Он действительно заметил, что в свободные минуты Петрунь просиживал с Кожухарем — вместе возились с телефонными аппаратами, с рацией, с кабелем; поэтому сейчас он решил, что только Петрунь и способен заменить Кожухаря.
— Дозволь, командир, отсалютую нашим бойцам погибшим, — подошел к лейтенанту Крамарчук. — С обоих орудий, собственноручно. Есть тут у меня на примете одно змеиное гнездо.
— Мудрое решение.
24
Вопреки мрачным предсказаниям Родована, ночь выдалась спокойной. Звездная, по-южному теплая и умиротворяющая, она представала перед Громовым отрицанием самой идеи войны, вражды, мести.
Усевшись на прораставший слева от дота замшелый валун, он, пренебрегая шальной пулей, долго любовался звездным поднебесьем, отыскивал известные и не известные ему созвездия и почти с замиранием сердца прислушивался к бойцу, который где-то там, в окопах капитана Пикова, неокрепшим тенорком выводил:
Ніч така місячна, ясная, зоряна,
Видно, хоч голки збирай.
Вийди, коханая, працею зморена,
Хоч на хвилиноньку в гай…
— Божественно поет, а, Крамарчук? — заметил появившуюся у артиллерийского капонира фигуру Крамарчука.
— Поет так себе. Но демаскирует прекрасно.
— Немцы, кажется, тоже заслушались. Не стреляют.
— Того и гляди на губной гармошке начнут подыгрывать. Ансамбль германо-советской свистопляски.
— Заунывный ты человек, сержант.
— В городишко бы сейчас сбегать, по старым явкам пошастать. На крайний случай, к женушке заглянуть.
— Божественная мысль. После войны заглянешь.
… На рассвете, как только начался артобстрел, в дот забежал Рашковский.
— На том берегу готовятся к переправе, — объяснил он, отдышавшись после пробежки между разрывами. Небритый, осунувшийся, весь какой-то пожеванный в своей бесцветной гимнастерке, он уже ничем не напоминал того нахрапистого старшего лейтенанта, с которым Громов когда-то почтительно знакомился и которого еще более почтительно выслушивал, отдавая дань его фронтовому опыту.
— Уже замечено, старший лейтенант. Сейчас крамарчуковские пушкари возьмутся за них. Что еще?
Рашковский, очевидно, не ожидал такого вопроса, ошарашенно посмотрел на коменданта, а когда тот спокойно выдержал его взгляд, вдруг замялся.
— Да, собственно… Так, зашел проведать.
— Спасибо, не забываешь.
— Но есть и просьба. Понимаешь, я действительно очень хочу сберечь людей. Хотя бы остатки роты.

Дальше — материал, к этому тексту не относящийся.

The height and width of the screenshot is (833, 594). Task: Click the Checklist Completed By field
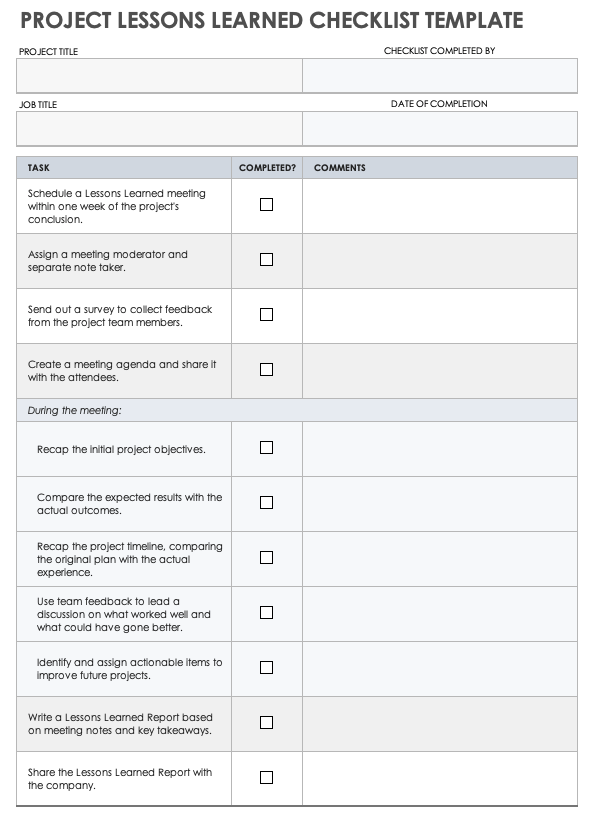[440, 75]
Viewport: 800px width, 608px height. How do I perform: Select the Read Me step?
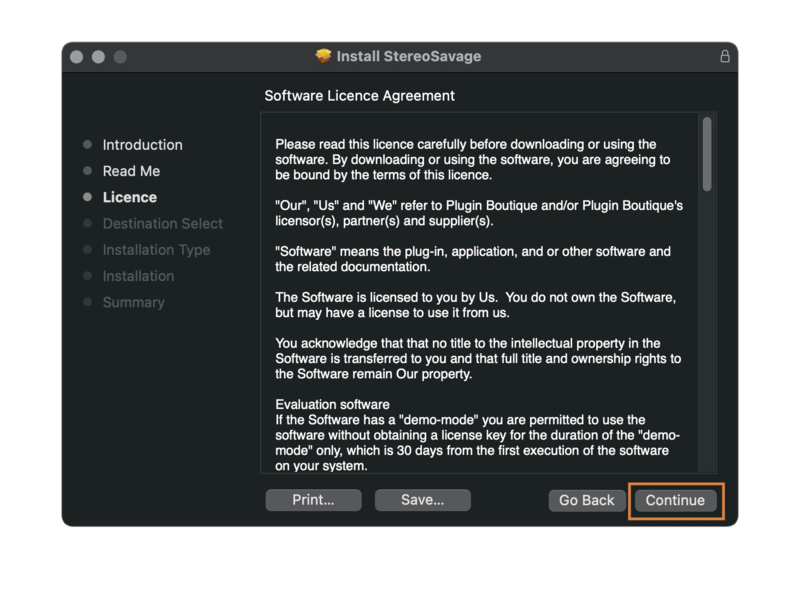point(131,171)
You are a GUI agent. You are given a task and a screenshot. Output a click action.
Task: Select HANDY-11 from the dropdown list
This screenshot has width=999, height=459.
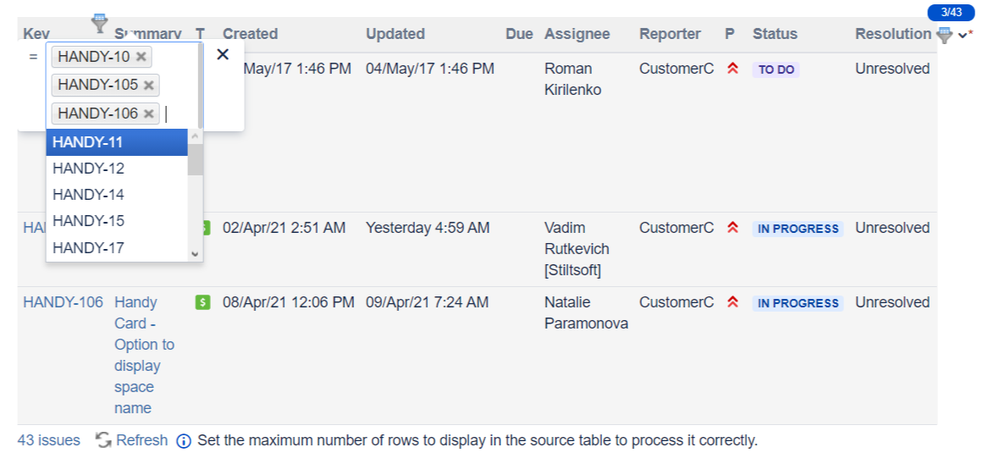(x=117, y=142)
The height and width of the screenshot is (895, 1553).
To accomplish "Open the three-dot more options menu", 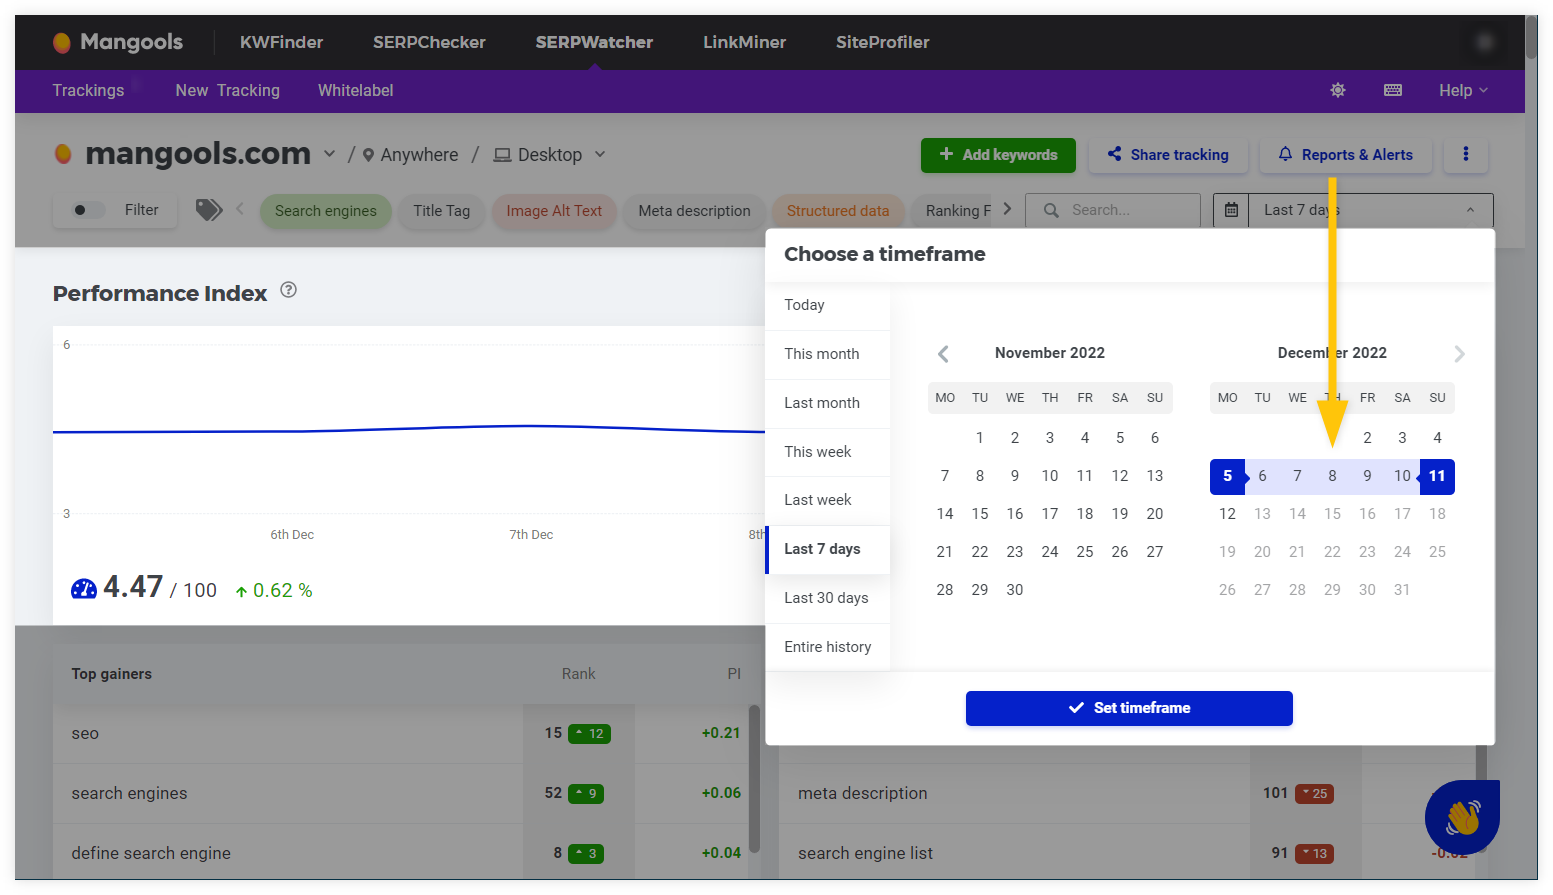I will click(1466, 154).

— А что, бывают офицеры, которые стремятся побыстрее погубить своих солдат? — поинтересовался Громов, припадая к окуляру перископа. Он уже напряженно ждал первых орудийных выстрелов, и появление старлея оказалось очень некстати.
— Да я не к тому. Солдат для того и существует… Знаешь, говорят, что смерть солдата не оправдана только в одном случае: когда он погибает в бане, поскользнувшись на обмылке. Во всех остальных случаях он гибнет за Родину, причем всегда — смертью храбрых.
— Это что, Рашковский, — он умышленно не назвал его по званию, — наиболее интеллектуальный анекдот твоей бывшей курсантской роты?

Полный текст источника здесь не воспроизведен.